The first Fiddlehead production— a Boston debut of the musical adaptation of “A Little Princess”— will be staged from Nov. 21- Dec. 8. A larger, more elaborate staging of the Elton John-infused musical “Aida” will come to Dorchester next April.
In addition to staging professional-grade shows, Fiddlehead has also committed to program the Strand with year-round arts events geared towards children and teens.
“The reason they are a good fit is they are committed to spectacle musicals that have a connection to themes that will culturally resonate with the Dorchester community,” said Christopher Cook, the director of the Mayor’s Office of Travel and Tourism.
Cook said that Mayor Menino was particularly impressed by Fiddlehead’s commitment to running arts programs for young people.
“It’s hugely important, because there’s an audience development perspective, building a base for the Strand. More importantly, Dorchester and Uphams Corner is one of our youngest neighborhoods, and if we’re not doing youth art education there, we’re really missing the boat on the Strand’s whole potential.”
Meg Fofonoff, the founder and executive producer of Fiddlehead, said that the 20 year-old company had long hoped to find a permanent home in the city. They became intimately involved with the Strand last year when they produced a revival of the musical “Ragtime” in conjunction with the American Civil Liberties Union.
“The Strand just spoke to me, not only for that show- but beyond,” said Fofonoff. “The beautiful hall of mirrors, the history. It has a lot of heart and soul. It needs to be brought to the forefront. I have to give much thanks to Chris Cook, who was instrumental in helping us make this all happen, and of course, Mayor Menino, who has been so committed to this.”
Fofonoff thinks that having a resident company will help prove that the Strand is ready for a star turn on Boston’s bustling arts scene.
“I think that one of the keys in keeping the Strand alive and vibrant is consistency and having the constant of us as a company- not just doing one or two shows- but having seasons where we program dates well in advance, that is the key,” said Fofonoff. “How often do we get the opportunity to do the theatre that we love and give back to our city?
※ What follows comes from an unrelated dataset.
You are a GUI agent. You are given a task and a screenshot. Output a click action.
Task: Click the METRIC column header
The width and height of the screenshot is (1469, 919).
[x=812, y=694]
The Strand is a piece of Boston history and the preservation of it and bringing it into the main view of our arts community and tourists is a wonderful opportunity.”
The timing is good for another reason: The city of Boston — which has done extensive renovations to the Strand inside and out over the last decade— is ready to install a $1.2 million lighting and sound system this winter. The investment— already paid for in an earlier capital budget outlay— will give the Strand the capacity to stage larger musical productions, such as “Aida”— which will arrive in late April for a three-week run. Currently, companies would often have to rent and truck in equipment for larger shows— a cost that will now be built into space rentals at the Strand.
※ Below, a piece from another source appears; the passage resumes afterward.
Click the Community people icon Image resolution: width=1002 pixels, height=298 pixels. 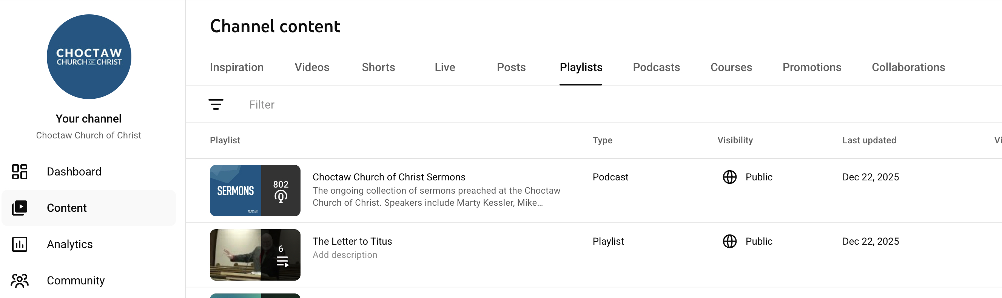pos(19,280)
“’Aida’ is pure spectacle and it’s huge. We’re going to use every inch of the theatre for it, but it will be a great first run for the system,” said Cook.
Fiddlehead is already trumpeting its new home and has forged ahead with local partnerships. It will produce a unique dinner theatre production of the musical “Fame, Junior” this fall in partnership with Uphams Corner Main Streets and Dudley Street Neighborhood Initiative (DSNI). The dinner shows will actually be held at Restaurant Laura, a popular Cape Verdean eatery on Columbia Road.
“I envision year-round and absolutely a summer arts program for the community,” said Fofonoff. “We’re diving right in, actually.”
Fiddlehead has extensive experience in arts education, which was an essential part of their mission since its foundation in Dedham two decades ago.
“Like many companies, we’ve roamed around a bit, in Dedham and Norwood- in and out of city doing different projects, somewhat gypsy-like. I’m always a believer that it’s nice to hang your hat when you find the place that’s just like, but it’s exciting ti use different venues too.”
Of taking on residency at the Strand, she adds: “It’s huge and it’s kind of daunting. But as someone said to me recently, ‘It’s your destiny.’ And I think that after 20 years of doing theatre, it is our destiny.”
“A Little Princess”, which will be Fiddlehead’s first major production at the Strand during its residency, will run from Nov. 21 through Dec. 8. The musical is based on the 1905 novel by Frances Hodgson Burnett and features music by Andrew Lippa, an acclaimed songwriter who will be on hand for the Strand opener, which will also be the Boston premeire of the musical.
The Fiddlehead residency will not preclude any other outside companies or organizations from booking the theatre, according to Cook. However, the Strand— which was once considered one of the city’s sleepier venues— is becoming more and more sought after be producers. The theatre is presently booked solid on weekends between September 2013 and June 2014— with several weeks in January set aside for the installation of the new lights and sound system.
“Currently we are still able to accommodate everyone who is a frequent user, groups like Boston Children’s Chorus and Boston Ballet and others,” said Cook.